Insufficient Theoretical Analysis: Lacks convergence and robustness guarantees
Environment Limitations: Tested only in MuJoCo simulation; lacks real robot validation
Hyperparameter Sensitivity: Adaptive curriculum requires environment-specific parameter tuning
Computational Overhead: Perturbation precomputation and performance evaluation increase computational cost

Impact

Academic Contribution: Provides new perspectives and methods for offline RL robustness research
Practical Value: Offers practical solutions for safety-critical robot applications
Reproducibility: Detailed method description and clear experimental setup

Applicable Scenarios

Robot Control: Autonomous systems requiring handling of actuator failures
Safety-Critical Applications: Medical robots, industrial automation, etc.
Resource-Constrained Environments: Scenarios requiring sample efficiency with robustness demands

References

The paper cites important works in reinforcement learning, including:

Offline RL: Fujimoto & Gu (TD3+BC), Kumar et al. (CQL)
Robust RL: Pinto et al. (Adversarial Training), Yang et al. (RORL)
Offline-to-Online: Nair et al. (AWAC), Lee et al. (O2O)

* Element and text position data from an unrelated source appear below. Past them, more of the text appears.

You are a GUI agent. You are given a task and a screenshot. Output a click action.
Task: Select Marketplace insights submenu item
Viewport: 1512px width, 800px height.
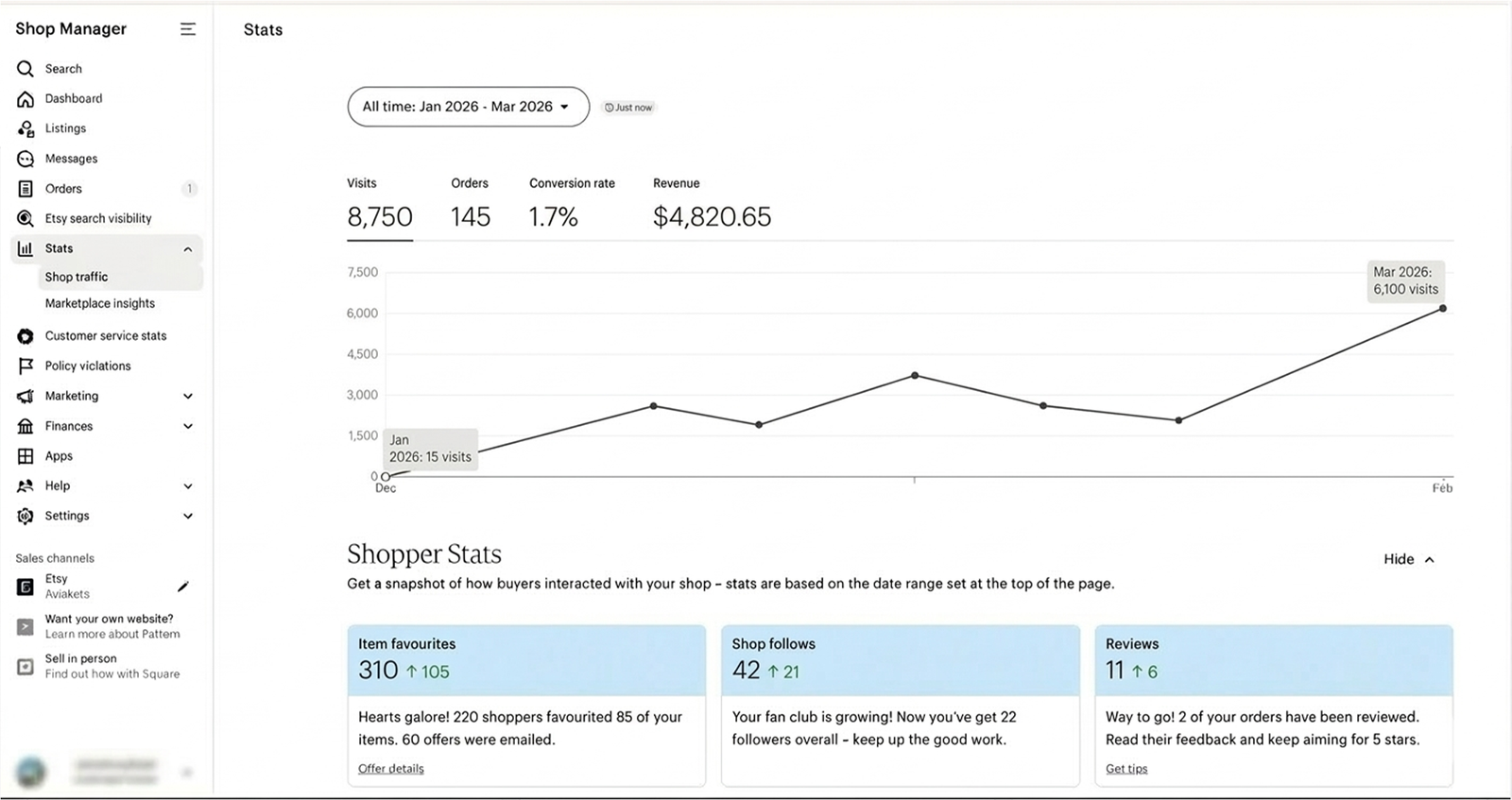point(99,303)
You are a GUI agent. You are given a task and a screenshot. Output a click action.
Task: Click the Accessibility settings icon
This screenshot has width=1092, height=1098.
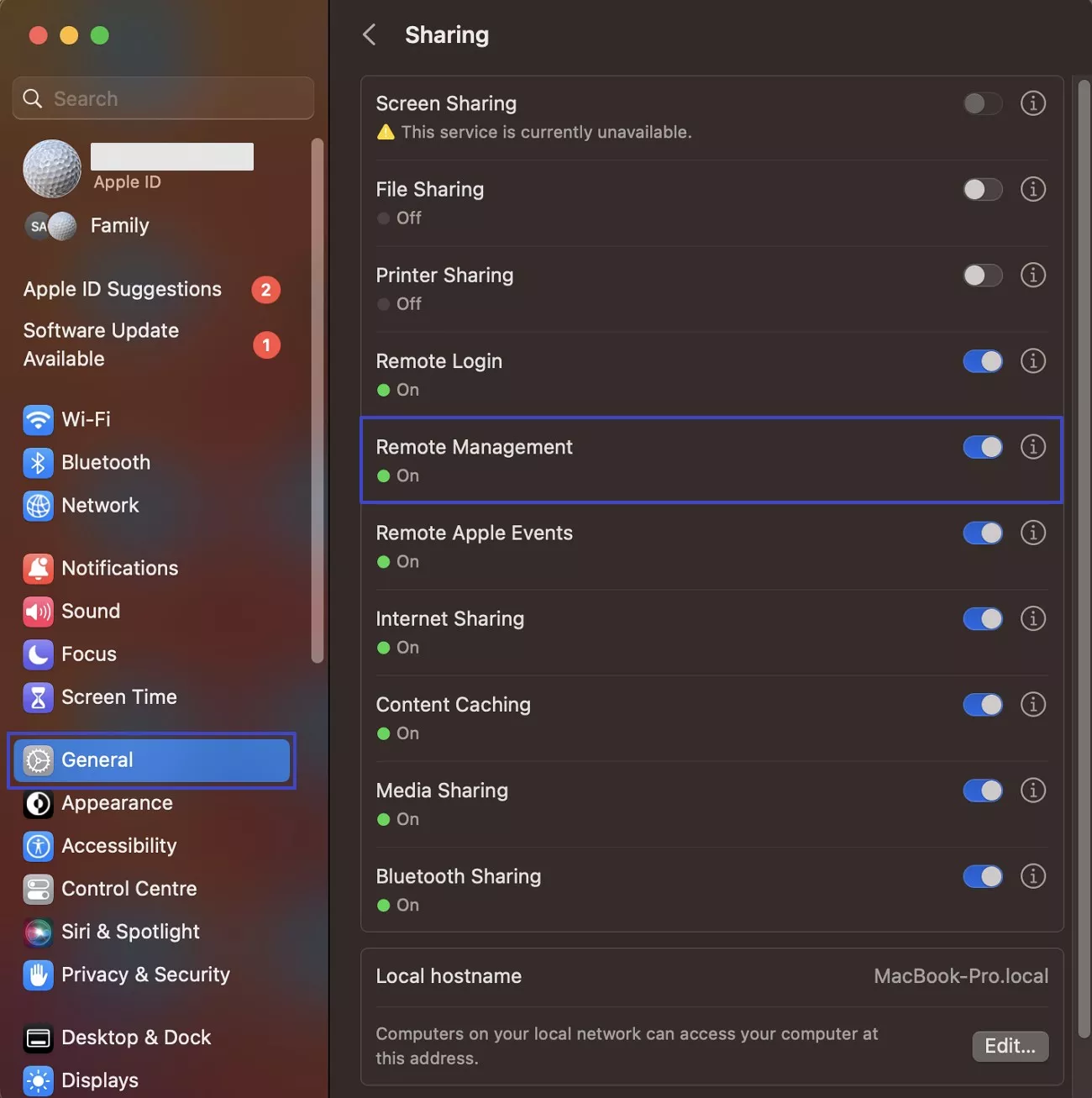(x=38, y=846)
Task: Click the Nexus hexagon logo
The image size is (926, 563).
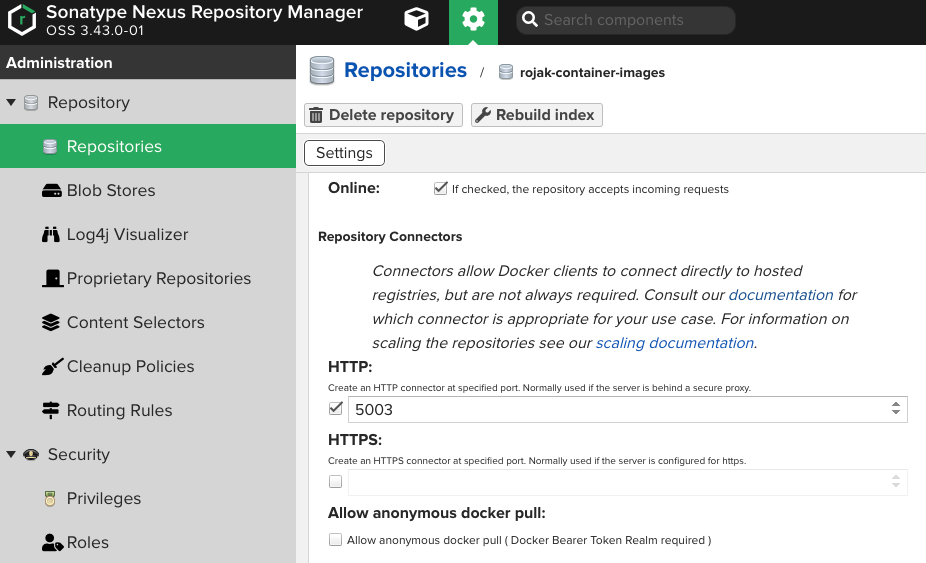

Overall Assessment: This is a high-quality research paper with significant contributions in theoretical insights, methodological innovation, and experimental validation. While there remains room for improvement in theoretical analysis and real-world environment validation, it opens important directions for offline reinforcement learning robustness research and demonstrates substantial academic and practical value.